• **To-do list**
[A] In the Elite: Dangerous review, what does the universe give you for free when you first launch the Beta build?
[B] From the Elite: Dangerous review, quote the passage starting with "This doesn't come" and going on through "on our back.".
[C] Extend the Elite: Dangerous review, picking up after its final sentence.

• **Extract to read**
══════════
Our most urgent problem in Kickstarter sensation Elite: Dangerous isn't pirates or asteroids, it's poverty. When you first launch into the Beta build of the open world space adventure game, the universe kindly bestows a free spaceship upon you, complete with shields, machine guns and a hyperdrive for getting around. The tools are at your disposal – it's up to you to figure out how to use them gainfully.
This doesn't come naturally to us as other games have conditioned us to hope. After whizzing through half of the tutorial missions (before stopping at a level where we are blown up over and over again by one vastly more capable opponent), we make our first foray into Elite: Dangerous' massive open galaxy. We've got a ship, a flight suit, and that's it, transportation and the literal shirt on our back.
Like a teenager being handed the keys to a supercar, we immediately go out and do something gleefully stupid. What's that we see over there on our 3D radar display? It's a ship! And it's heading towards a space station, so it must be carrying loot! We reroute all power to the engines, race over to our target, and pepper him with machine gun bullets. Then we are effortlessly destroyed by the space station's defence network, casually swatted like the larcenous fly we are.
There are lessons to be learned from encounters like this. Better men might respawn in their rickety starting ships and reflect that a peaceful space-faring society works to the benefit of everyone; they might build their house on foundations of capitalism and fair trade, and carve themselves out a nice income in full cooperation with the system's ruling powers. We reflect that if we're going to rob people we need better stuff. And so we decide to make some money.
After some fiddling in our cockpit's holographic menu displays, we find a map of the galaxy. There are different systems that we can lock on and travel to using our ship's hyperdrive, each with its own collection of trading ports. We pick one that's not too far away, accelerate full speed towards the marker projected onto our cockpit's canopy, and whoosh! Off we go on our first outwardly law-abiding (but secretly evil) trading run – Darth Vader with a shopping list.
We pull up outside a rotating space station, and after a bit of uncomfortably loud scraping against one of its walls, manage to awkwardly propel ourselves into its hangar bay. We're assigned a landing pad and told to dock. But as we don't know how, we instead point ourselves nose-first at our galactic parking space and grind our ship at an angle along the ground until the clamps mercifully engage for us. Outside in the vacuum of space, all is silent. Inside our cockpit, it sounds like someone kicking around a trashcan full of alarm clocks. But we don't explode, so on with the glorious trade mission.
══════════
• **Data excerpt**
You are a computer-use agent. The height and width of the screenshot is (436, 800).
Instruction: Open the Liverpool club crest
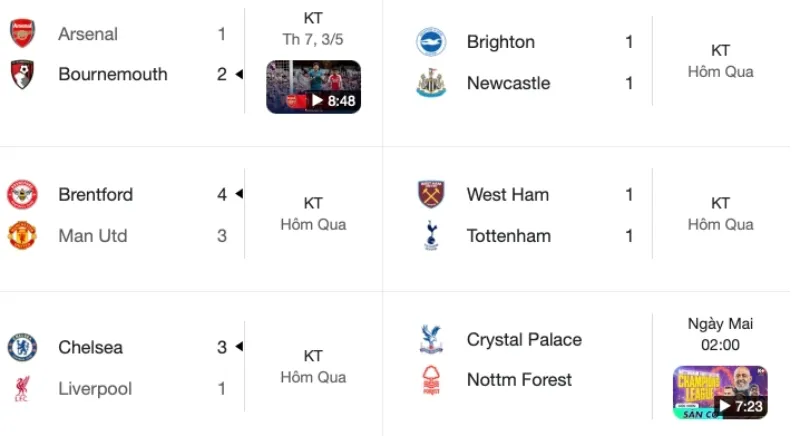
══════════
• **Responses for each task**
[A] A spaceship with shields, machine guns and a hyperdrive.

[B]
This doesn't come naturally to us as other games have conditioned us to hope. After whizzing through half of the tutorial missions (before stopping at a level where we are blown up over and over again by one vastly more capable opponent), we make our first foray into Elite: Dangerous' massive open galaxy. We've got a ship, a flight suit, and that's it, transportation and the literal shirt on our back.

[C]
What we want to buy is contraband. Elite: Dangerous already has a thriving black market (check out the video above for an example of smuggling that would make Harrison Ford blush) – but it's a high stakes, high reward sort of game. You can illegally transport weapons, narcotics, guns – you name it. But if you get caught by a space station's authorities, you and your cargo will end up as a sort of blood–and–cargo miasma drifting off into space – as we had discovered on our first sortie. The problem doesn't arise for us, however, as we don't know how to buy illegal things at this space station. Grumpily, we decide to buy some hydrogen instead.
The problem is, we don't know what a good price for Hydrogen might be. There's probably a way to find out, but we don't know what it is. So we sit in our ship, idly clicking through the station's market menu, trying optimistically to guess at a price point that seems fair. How much of this made-up currency that we also don't understand would we give somebody for an unspecific amount of hydrogen?
We reflect that these are probably not the sorts of questions that evil business empires are built upon, but then buy some anyway because, hey, we've come all this way. We also take on a bounty hunting contract to fight some pirates operating in the system, take a detour on our return leg to find them, and are blown up by a missile.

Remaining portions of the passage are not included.